Theta measures how much an option’s premium loses per day, all else being equal. It is the option world’s ticking clock. Theta is the primary reason long options can lose money even when the underlying moves in the expected direction — and the reason option sellers can earn steady income in quiet markets. Indian traders need to manage theta carefully, especially around weekly expiries.

Key takeaways:
  • Theta = the daily change in option premium from the passage of time.
  • Theta is negative for long options (you lose) and positive for short options (you gain).
  • ATM options have the highest theta; deep ITM/OTM have lower theta.
  • Theta accelerates as expiry approaches, particularly in the last week.
  • Selling options to harvest theta requires careful gamma risk management.

Time decay in action

An ATM Nifty weekly call worth ₹150 today might be worth ₹120 tomorrow even if Nifty does not move — that ₹30 loss is theta in action.
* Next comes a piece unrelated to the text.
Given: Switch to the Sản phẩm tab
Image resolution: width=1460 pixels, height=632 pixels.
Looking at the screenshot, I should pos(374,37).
Each day, time value drains from the premium until expiry, when all extrinsic value disappears.

Theta by moneyness and expiry

  • ATM options carry the highest theta absolute value.
  • Deep ITM and OTM options have lower theta because their time value is smaller to begin with.
  • Theta accelerates non-linearly as expiry nears — the final 3–5 sessions see the steepest decay.
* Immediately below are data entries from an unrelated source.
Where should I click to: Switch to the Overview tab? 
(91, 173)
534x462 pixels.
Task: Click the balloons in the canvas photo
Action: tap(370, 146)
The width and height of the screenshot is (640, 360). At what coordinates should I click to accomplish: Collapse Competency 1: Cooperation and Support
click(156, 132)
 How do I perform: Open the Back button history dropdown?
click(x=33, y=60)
Theta as a strategy driver

Option sellers — covered call writers, cash-secured put sellers, iron condor traders — earn their income from theta. As long as the underlying behaves within their breakeven range, the daily theta drips into their account. The trade-off is gamma risk: large moves can wipe out weeks of theta gains.

Theta vs other Greeks

Greek What it measures
Delta Sensitivity to underlying price
Gamma Rate of change of delta
Theta Time decay
Vega Sensitivity to volatility

Practical decisions driven by theta

  • Avoid buying ATM weekly options unless you expect a quick, large move.
  • Buy ITM options for delta exposure with less time-decay drag.
  • Use defined-risk spreads to control gamma while selling premium.
  • Roll short positions forward to capture continued theta if the underlying behaves.

Common pitfalls

Buying cheap OTM options every Monday and watching them decay to zero by Thursday is one of the most common ways retail traders lose money. Understand theta, choose strikes and expiries with intent, and consider spreads to reduce time decay’s impact.

Frequently asked questions

Does theta apply to futures?

Futures do not have theta — they price-discover but do not lose time value.

Why is theta higher near expiry?

Less time remains for the option to find its way to ITM, so time value erodes faster.

How can I benefit from theta?

Sell options that are likely to stay OTM, ideally with hedges to manage gamma risk.

Can theta be positive for buyers?

No. Long option positions always experience negative theta — the daily cost of holding optionality.